Trailer Alert: Hellraiser (2022)

ATMOSfx! Woo!

Greater Delights Await… Hellraiser has been rebooted. And it looks really good!

Hellraiser started out as a hugely original bit of nastiness back in 1987, the brainchild of Clive Barker. It took the idea of the Faustian deal and put it in bondage gear and visceral overdrive. It was a film of iconic imagery and took itself very seriously. The study of sin, torment, and corruption was heady stuff in the age of the franchise horror villains. It was intellectual and visceral at a time when horror was becoming camp.

Hellraiser was a reasonable hit, and like many modestly budgeted horror movies of that era, that ensured that it would become a franchise. It could have developed an interesting world around the cenobites, but after Hellraiser III, the franchise really began to weaken, greatly hampered by minuscule budgets and lousy stories. By the later end of the franchise run, the screenplays were being adapted from scripts that were not originally written as Hellraiser tales. You knew it was getting bad when Hellraiser went to space in Hellraiser Bloodline (1996). That is the horror movie franchise indicator that the shark has been irrevocably jumped. The film was so unfortunate that it was directed by and Alan Smithee (Kevin Yagher), a sure sign that nobody had confidence in the picture. Six more progressively forgettable sequels would follow, but none would get a theatrical release. Oh, how the mighty have fallen.

But Hellraiser hope has arrived. Hulu, who recently gave a fantastically imaginative shot of adrenaline for the Predator franchise with the thoughtful and hugely entertaining Prey, has now taken the task to reboot Pinhead and her friends. That’s correct. Pinhead, who had been brought to the screen by the estimable Doug Bradley has been gender-swapped with Jamie Clayton. And I think it works.

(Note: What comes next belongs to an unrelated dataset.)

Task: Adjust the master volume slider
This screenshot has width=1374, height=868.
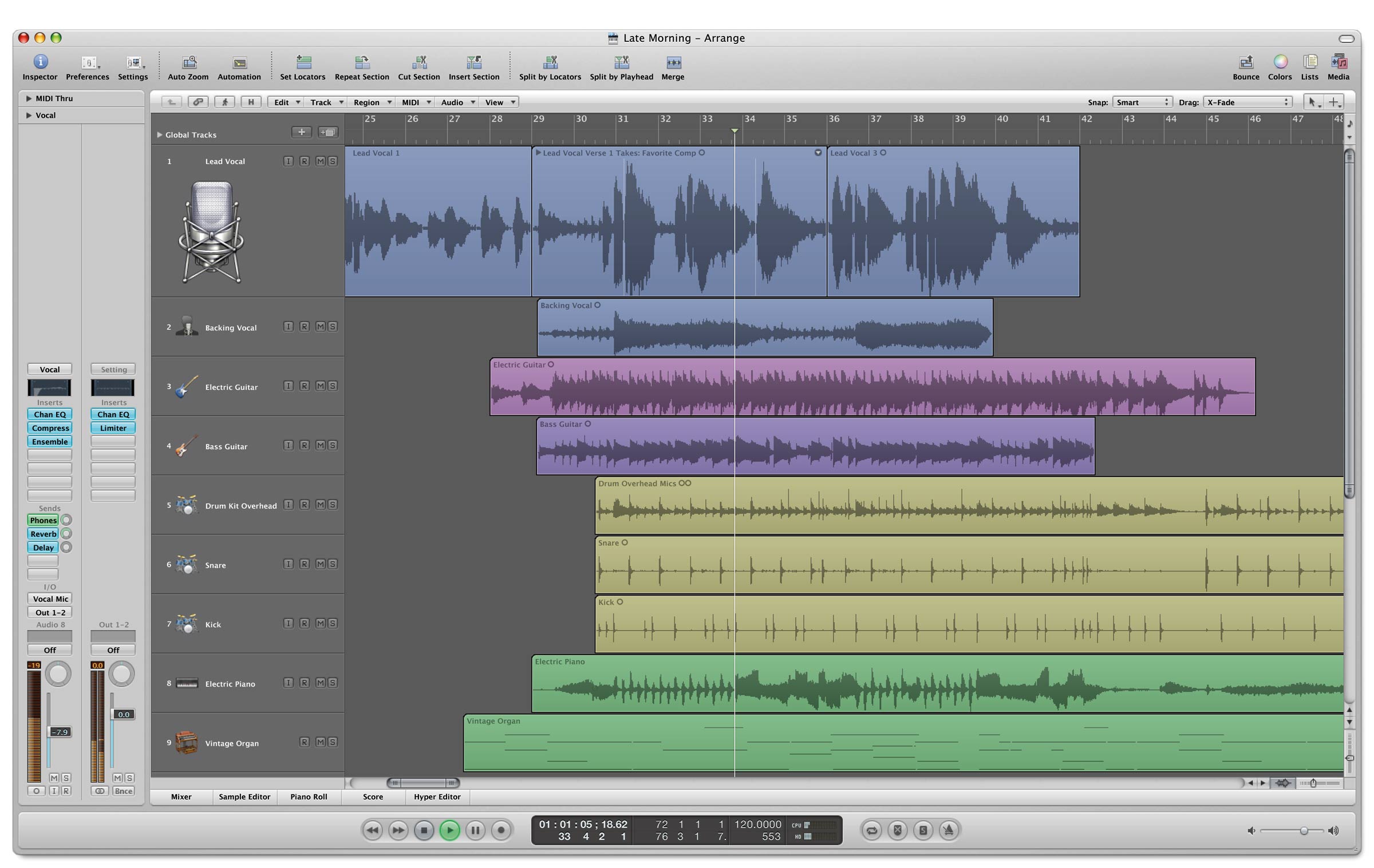Action: (1303, 831)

Pinhead will never be the active horror villain. The costume alone prevents much wild action (bumping into walls would prove really troublesome). But I think the new producers have nailed the look and the sound. And most encouragingly, it seems like they have the tone and the budget reset to an appropriate level for the legacy of Hellraiser.

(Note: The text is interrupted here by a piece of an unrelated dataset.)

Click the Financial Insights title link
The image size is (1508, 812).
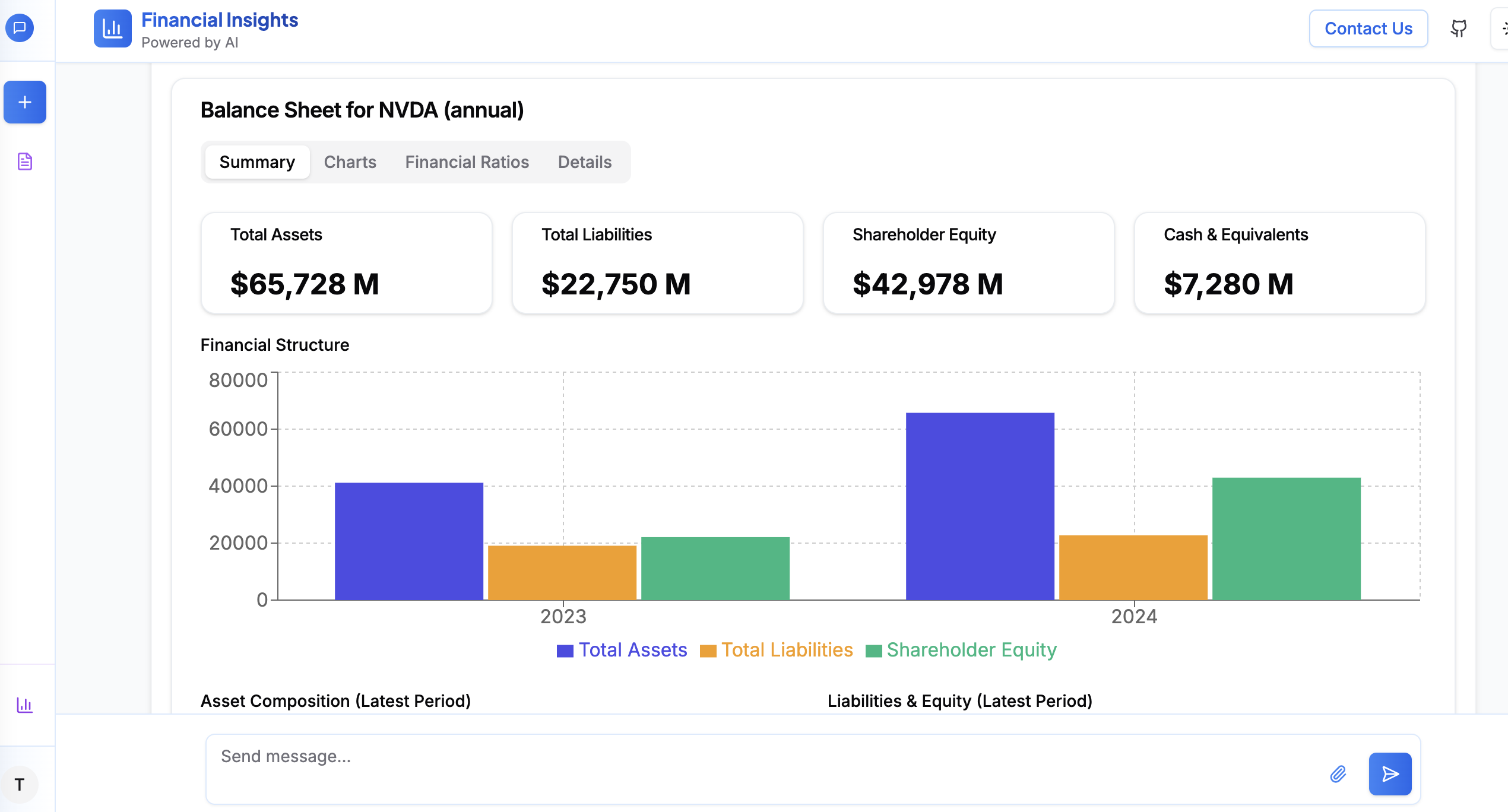coord(220,20)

The key components are present. Cenobites. The puzzle box(es?). Scheming manipulators (Goran Visnjic has a great line in this trailer, with the simple “I do.”) And the visuals… oh the visuals look terrific! And the trailer sounds terrific as well. The story, as provided by Hulu, is fairly generic:

In this reimagining of Clive Barker’s seminal Hellraiser franchise, a young woman must confront the sadistic, supernatural forces behind an enigmatic puzzlebox responsible for her brother’s disappearance.

Hulu

Sounds straightforward enough. Perhaps not as much of the sexual investigation that Barker was interested in, but it seems a good place to start for a reimagining. Also, Barker has his hands in production for this iteration, and that stamp of approval is encouraging. The Ritual and The Night House director David Bruckner was hired to direct the new Hellraiser, and he is one of the genre’s best at the moment. He is a talent with real visual storytelling flair, and an ability to bring out truly scary moments. If this turns out to be as good as the trailer would suggest, Hulu should be granted squatters rights on any future horror franchise rehabilitation. They appear to be catching the essence of the source material and they have the means to elevate it.

Hellraiser will arrive on Hulu on October 7.